如今烛火攒动,室内昏黄,近榻更是黯淡无光,唯有少女的双眸明亮依旧。
叶沁竹:“能告诉我吗?”
苏长柒无言。
良久,他问:“祭祀日,需不需要我跟着你?”
叶沁竹一愣,又听他说:“不用裴述和庚辰仙府帮忙。祭祀完成后,我直接把你带出去,免得遭遇意外。”
他像是终于下定决心:“如果愿意,我可以先把你带到安全的地方,再安排裴述来,依凭你的心意决定去留。”

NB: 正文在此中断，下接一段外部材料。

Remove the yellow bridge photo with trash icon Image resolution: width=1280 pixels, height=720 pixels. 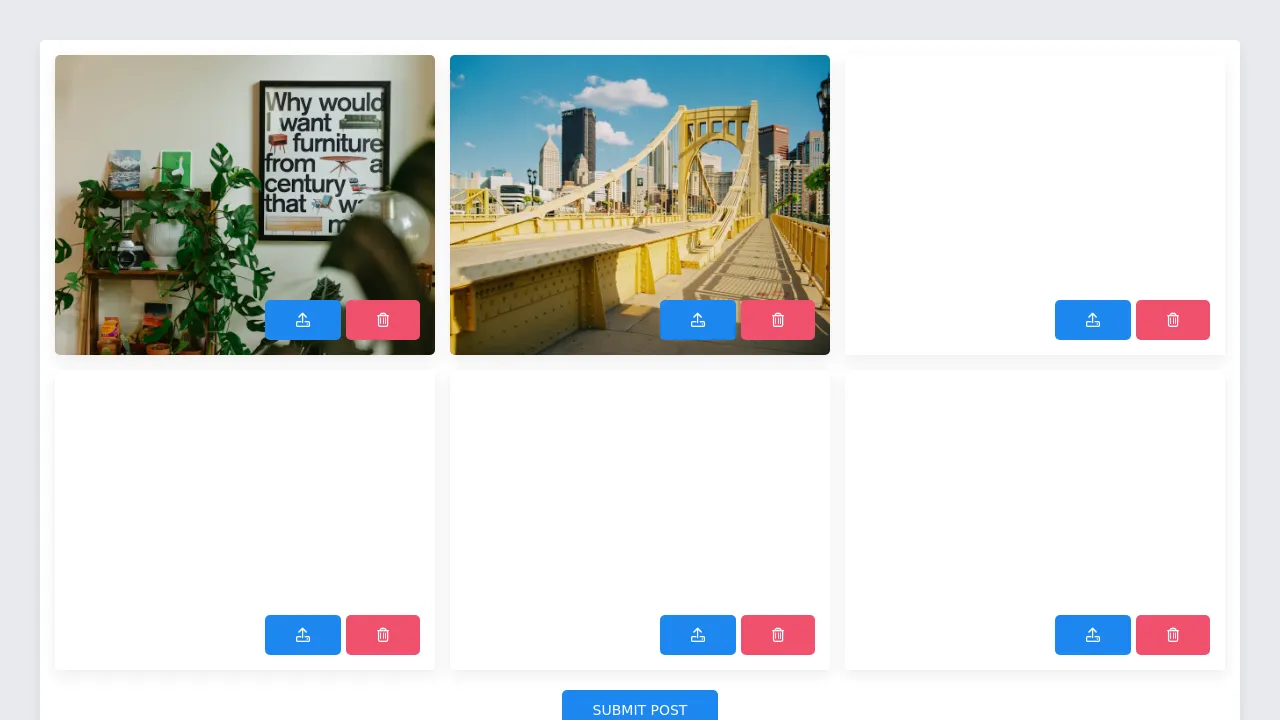coord(778,320)
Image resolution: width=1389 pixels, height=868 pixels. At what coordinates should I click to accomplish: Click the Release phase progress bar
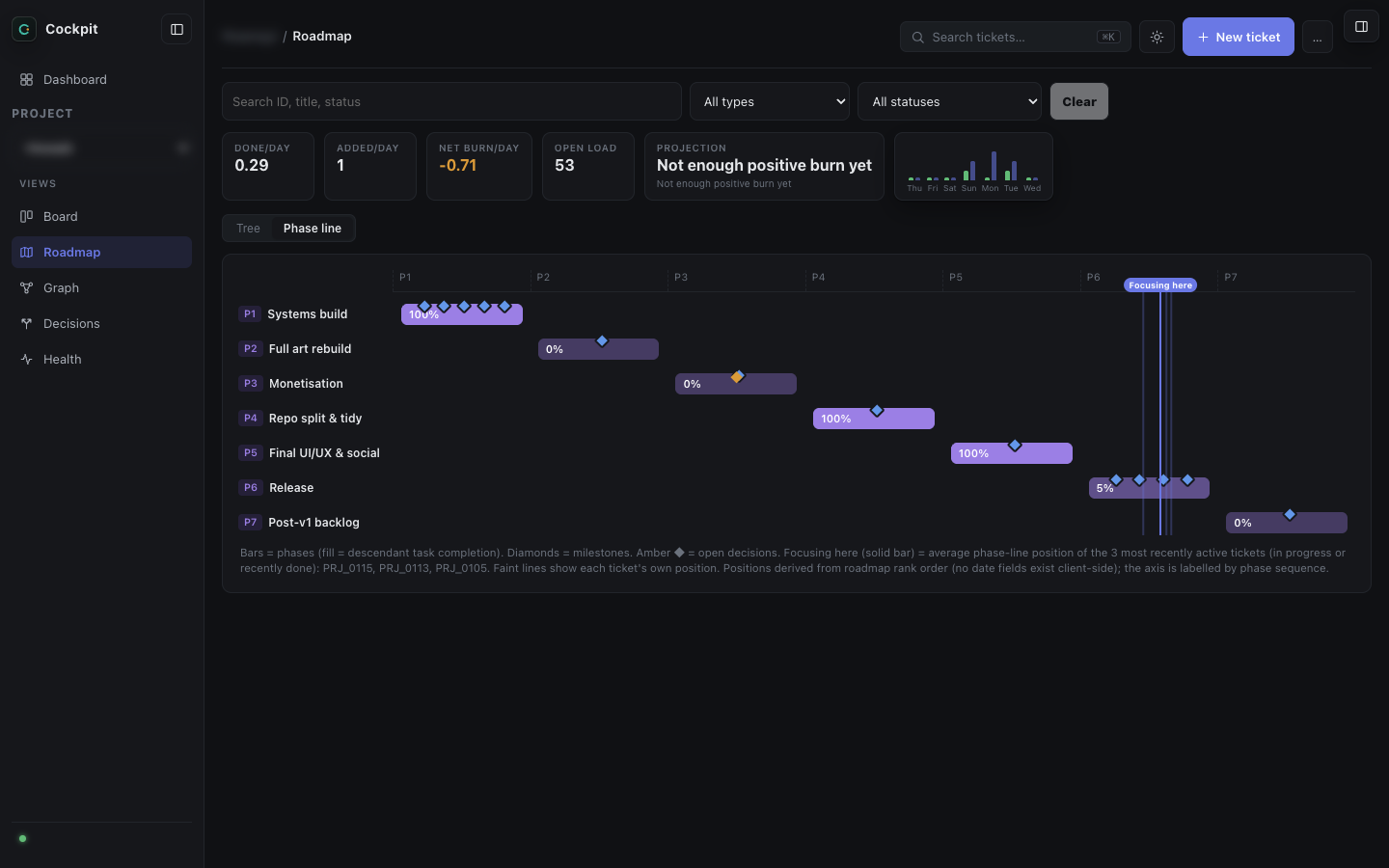[x=1149, y=488]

若是她愿意不与他分别,苏长柒或许能试试,撕开洁白无瑕的假面,露出渴血的真实模样。
听到他的提案,叶沁竹陷入忧愁。
她很喜欢这个建议,当然也希望如此,又能安全脱险,又不和朋友分别。但系统分明料到这类情况,直接明文规定,禁止阿七插手。
能说吗?
光是想想,叶沁竹都能猜到,当她开口时,只要沾上透露系统存在的边,系统一定会判她违规,欢天喜地给予抹杀。

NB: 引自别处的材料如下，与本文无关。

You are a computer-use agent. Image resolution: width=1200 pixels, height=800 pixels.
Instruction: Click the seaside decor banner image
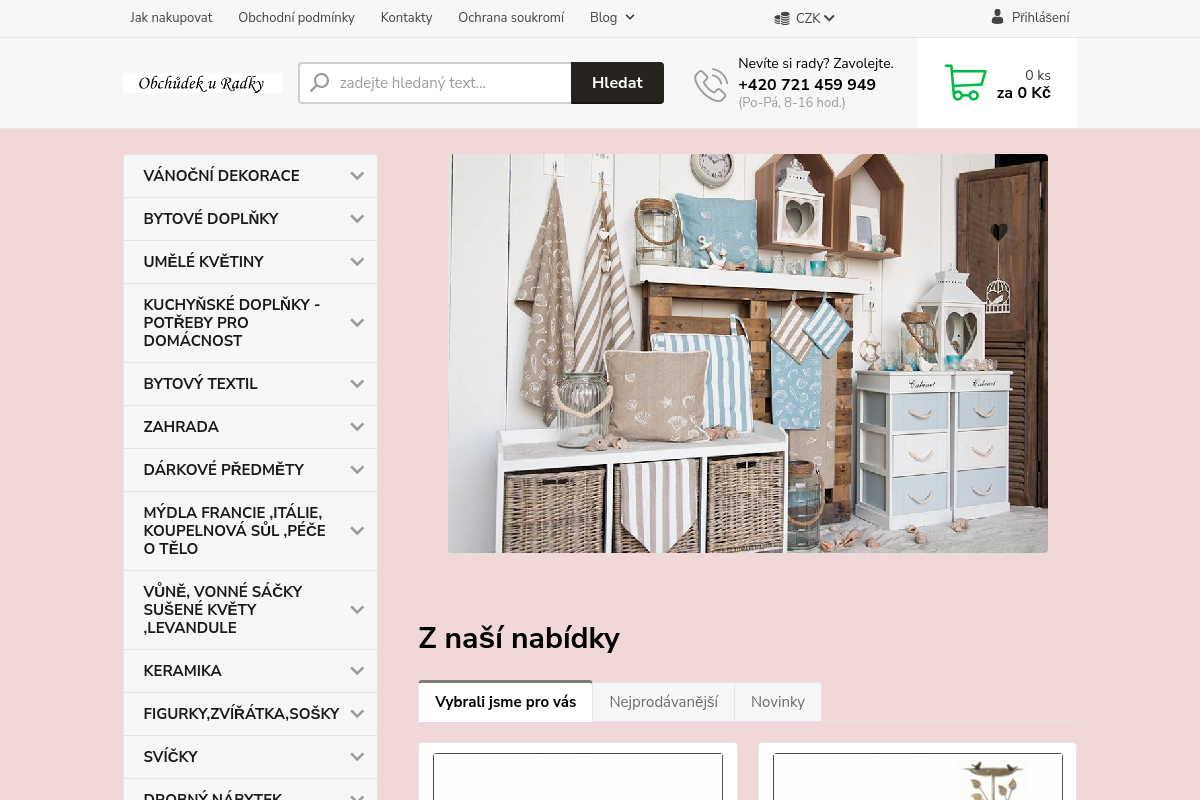pyautogui.click(x=748, y=353)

“裴述先前,给了我面玲珑水镜,说是能指导我离开此地。我觉得他的提案就不错,不用麻烦你。”
叶沁竹:“所以,不用担心我。我们继续说你的事。阿七?”
苏长柒把头侧转一遍,不搭理她。
他们之间的情谊,还没到脱离逢场作戏的合作后,依然能亲密无间的程度,是他僭越。
那便更不能言明。
告知她,说他需要叶沁竹的血,压制魔息。然后让她心生怀疑,觉得自己从一开始就不怀好意,要用她当移动血包么?
苏长柒不敢。
在叶沁竹疑惑的询问中,他猛然想到另一个问题。
裴述呢?
裴述知晓他曾被当做药人放血,消除魔息的药也是他研制的。裴述说能把他治好,是否发现叶沁竹的特殊之处。
心誓还是发的少了。
苏长柒:“你在裴述面前,有受伤吗?”
叶沁竹:“你不要转移话题,你的事,和我有什么关系?”
苏长柒:“有吗?”
他问得有些急,几乎要坐起,恨不得当场去外间找人。
叶沁竹扶住他:“没有,我好得很,他没对我怎么样。”
受伤,么?
在裴述面前咬破手指,滴血在花瓣上的时刻。那是她唯一能被称作“受伤”的时候。那时,裴述取了叶沁竹的血,说要去研究。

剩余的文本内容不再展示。